Later, Queen Mary had a notoriously bad chauffeur called Humphreys. She never complained or sacked him when he got lost enroute, which was frequently.
The Queen also had a penchant for picking up stray servicemen, many of them Americans stranded in the English countryside in need of a ride, which she would do with her thrifty nature, to justify the petrol expense. Her daughter, the Princess Royal, tells of a hilarious incident where they picked up an American airman in Gloucestershire.
He entered "with a jaunty, unpreoccupied air", sat down in the rumble seat inside one of the huge Daimlers Queen Mary used to use, which was directly facing Queen Mary, her lady-in-waiting, and her daughter, Princess Mary.
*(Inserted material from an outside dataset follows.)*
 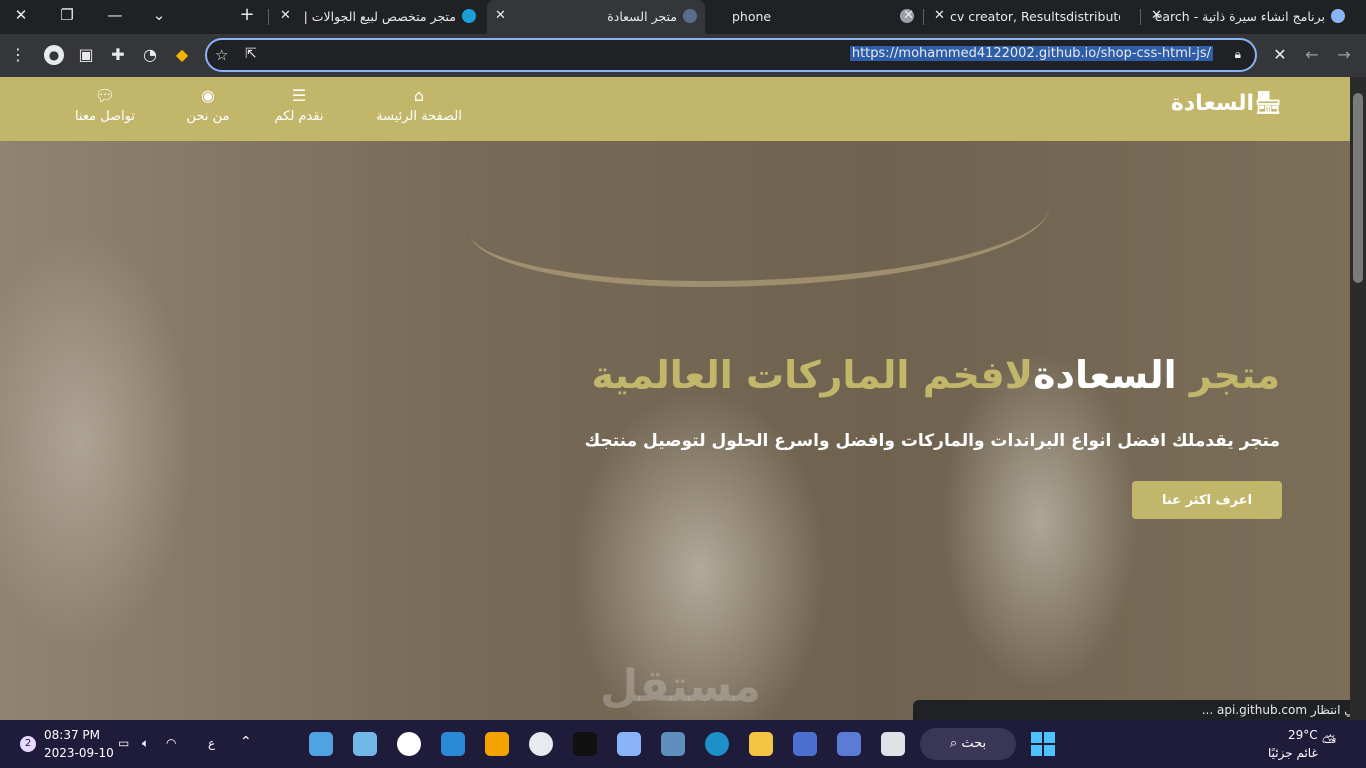 I want to click on volume-icon: 🔈︎, so click(x=146, y=744).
He turned his head slowly from the Queen, to Princess Mary, back to Queen Mary, then to Lady Cynthia Colville. A look of deep panic set into his eyes.
When Queen Mary, who wasn't at all shy with foreigners during the War, asked him what he did, he said he worked "in the Maternity Ward at a hospital". Men working at a maternity war, even with war scarcities, was HIGHLY unsual then.
After he left, much relieved not to be in the august queen's presence no doubt, Queen Mary shook her head, and laughed with that vulgar laugh of hers. "What on EARTH was an American serviceman doing helping out in a Maternity Ward!".
Humphreys probably got lost on the way back home.